Chapter 4 deals with flexibility. It describes different types of stretching: Static, PNF, Ballistic, and Dynamic. The description of PNF (Proprioceptive Neuromuscular Facilitation) describes it as just a static type of stretch provided by another person. This is not true and there are many types of movements within PNF that included some static, some ballistic and some dynamic movements. The majority of the dynamic movements are great movements. However, if you have history of shoulder pain or problems proceed cautiously through the ones involving holding on a wall, they could be dangerous for you.
Chapter 5 is where the exercises and routines begin and I think they are laid out very well. The different levels are explained and the goals you are to achieve with each level. I like this approach as it gives you some progression over time. Not just one set of activities. The remaining chapters are used to proceed into the various exercises and levels. Some of the exercises, especially in level II and III could actually hurt someone. If you currently have pain, don’t just go right into all the exercises.

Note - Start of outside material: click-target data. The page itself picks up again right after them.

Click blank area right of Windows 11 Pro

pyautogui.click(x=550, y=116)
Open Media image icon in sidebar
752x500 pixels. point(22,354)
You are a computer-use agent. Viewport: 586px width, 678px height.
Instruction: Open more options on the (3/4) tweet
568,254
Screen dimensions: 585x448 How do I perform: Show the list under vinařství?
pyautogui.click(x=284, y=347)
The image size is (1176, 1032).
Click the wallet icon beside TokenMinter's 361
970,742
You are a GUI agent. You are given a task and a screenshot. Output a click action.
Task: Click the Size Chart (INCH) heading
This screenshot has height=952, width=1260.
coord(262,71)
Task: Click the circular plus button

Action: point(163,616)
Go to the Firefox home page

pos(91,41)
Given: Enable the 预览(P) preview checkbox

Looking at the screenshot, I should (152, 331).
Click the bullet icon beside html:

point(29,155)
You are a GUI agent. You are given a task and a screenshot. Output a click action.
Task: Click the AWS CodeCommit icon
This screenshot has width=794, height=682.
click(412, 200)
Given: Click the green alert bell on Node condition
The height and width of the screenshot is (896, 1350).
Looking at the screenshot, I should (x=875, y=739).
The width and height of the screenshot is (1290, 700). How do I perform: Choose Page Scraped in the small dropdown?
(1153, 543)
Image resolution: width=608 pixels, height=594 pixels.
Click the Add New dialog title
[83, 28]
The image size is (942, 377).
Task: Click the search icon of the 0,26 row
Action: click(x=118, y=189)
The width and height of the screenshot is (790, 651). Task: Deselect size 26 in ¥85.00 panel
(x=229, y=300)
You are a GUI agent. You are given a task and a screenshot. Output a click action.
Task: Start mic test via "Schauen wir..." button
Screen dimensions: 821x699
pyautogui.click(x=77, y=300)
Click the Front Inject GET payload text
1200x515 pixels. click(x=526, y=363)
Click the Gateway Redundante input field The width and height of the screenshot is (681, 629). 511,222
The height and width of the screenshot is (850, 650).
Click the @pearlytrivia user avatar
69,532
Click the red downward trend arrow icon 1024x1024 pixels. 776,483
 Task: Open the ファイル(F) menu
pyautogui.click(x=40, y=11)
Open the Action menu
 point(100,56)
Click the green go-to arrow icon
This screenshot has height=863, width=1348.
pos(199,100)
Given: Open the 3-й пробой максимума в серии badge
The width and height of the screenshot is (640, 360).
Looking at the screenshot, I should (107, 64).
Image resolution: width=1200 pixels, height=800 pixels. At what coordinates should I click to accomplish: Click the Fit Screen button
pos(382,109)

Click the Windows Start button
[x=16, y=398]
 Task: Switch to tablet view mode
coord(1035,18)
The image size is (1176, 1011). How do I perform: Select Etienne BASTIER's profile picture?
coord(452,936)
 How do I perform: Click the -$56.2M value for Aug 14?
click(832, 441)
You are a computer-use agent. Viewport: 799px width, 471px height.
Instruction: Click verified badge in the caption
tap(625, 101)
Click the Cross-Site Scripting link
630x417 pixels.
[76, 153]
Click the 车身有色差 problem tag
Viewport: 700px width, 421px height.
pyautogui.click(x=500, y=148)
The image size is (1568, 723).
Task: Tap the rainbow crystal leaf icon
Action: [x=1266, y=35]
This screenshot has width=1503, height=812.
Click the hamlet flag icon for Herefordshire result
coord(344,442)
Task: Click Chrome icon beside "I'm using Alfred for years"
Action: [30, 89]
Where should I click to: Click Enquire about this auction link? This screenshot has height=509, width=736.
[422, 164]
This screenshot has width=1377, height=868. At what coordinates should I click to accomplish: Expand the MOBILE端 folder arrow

Again, there is an appendix with blank logs for your to keep track as you go through the levels. There is also a list of references used in writing the book. The majority of the references are 12-14 years old, so for things like anatomy and physiology, that is not a problem. However, for current evidence about injury and treatment, ideas change frequently as we learn new things. I would have liked to see more references from 2010 and beyond to show a current level of understanding.
My last gripe, which is more personal than anything, is that he does not mention physical therapy. He mentions doctors and chiropractors, but PT’s. Oh well, maybe he just has not had the chance to find one he likes.
Most of the detailed issues with the book above will not detract from its ability to help you improve in core strength. You just can’t take everything that is said as fact and may need help from a professional to make sure you are not going to make things worse. The exercises are quite well targeted to cyclists and the positions that we maintain. I don’t recall there being much of a disclaimer to the book, so I would like to add one . . . if you currently have back, neck, knee or other pain from cycling it would be in your best interest to seek the help of a qualified physical therapist. You need to be checked for imbalances, proper fit, and many other things before recommending jumping into the book. Any good therapist would be happy to look at you, explain your situation and give you a road map to getting better and using the book to do so with additional exercises as needed (such as hip adductors liked mentioned above). In closing this review I really think it is great book and I have tried many of the exercise and look forward to learning the others. Tom did an overall great job and has much more knowledge about anatomy, pain and movement than most do. I am glad that I purchased the book.